A New Thermodynamic Approach for Protein Partitioning in Reverse Micellar Solution

Abstract

Reverse micellar systems are nanofluids with unique properties that make them attractive in high selectivity separation processes, especially for biological compounds. Understanding the phase behavior and thermodynamic properties of these nanosystems is the first step in process design. Separation of components by these nanosystems is performed upon contact of aqueous and reverse micellar phases. Due to the complexities of components molecular interactions, phase behavior studies of these solutions are different from regular liquid-liquid systems, and few thermodynamic models have been developed to describe distribution of extract between phases.

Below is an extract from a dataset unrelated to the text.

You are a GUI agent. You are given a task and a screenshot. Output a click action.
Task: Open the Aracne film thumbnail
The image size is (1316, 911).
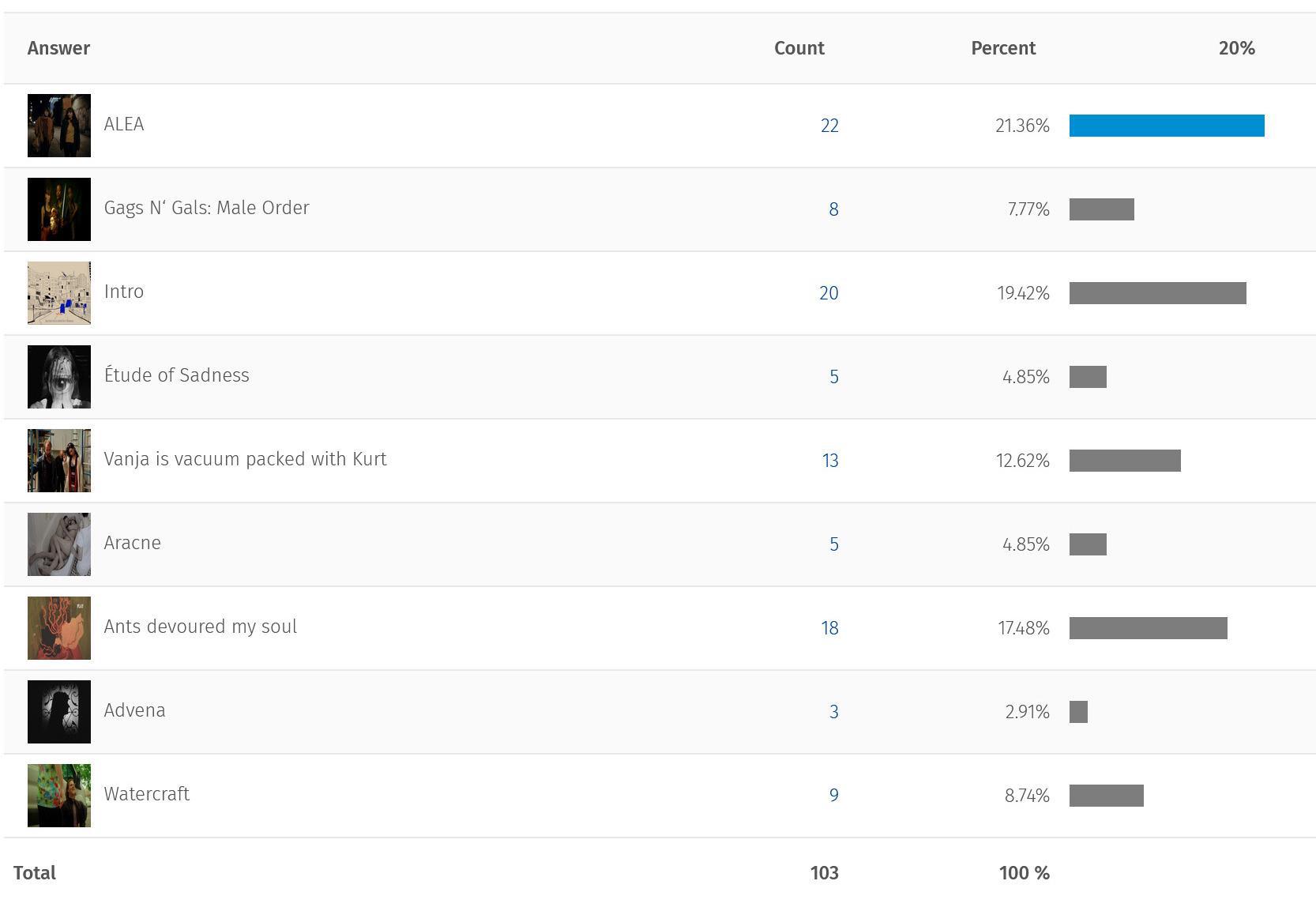coord(59,544)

In this study, a thermodynamic model with φ-φ approach and use of equations of states (EOS) is developed for the first time to describe the protein phase equilibria in reverse micellar systems. The developed model assumes that some reverse micelles act as active surfaces which can adsorb protein molecules. Also, the non-ideal behavior of micellar solution was modeled by three EOS, i.e. vdW, PR, and SRK. Results showed that SRK EOS shows the best match with experimental data of Bovine Serum Albomin (BSA) extraction from aqueous solution using reverse micellar solution of CTAB, a cationic surfactant. In addition, results indicate that the proposed thermodynamic model can describe the changes in electrostatic forces and increase in active surfaces on equilibrium protein extraction. Also, the standard deviation shows an excellent match between experimental data and model predictions.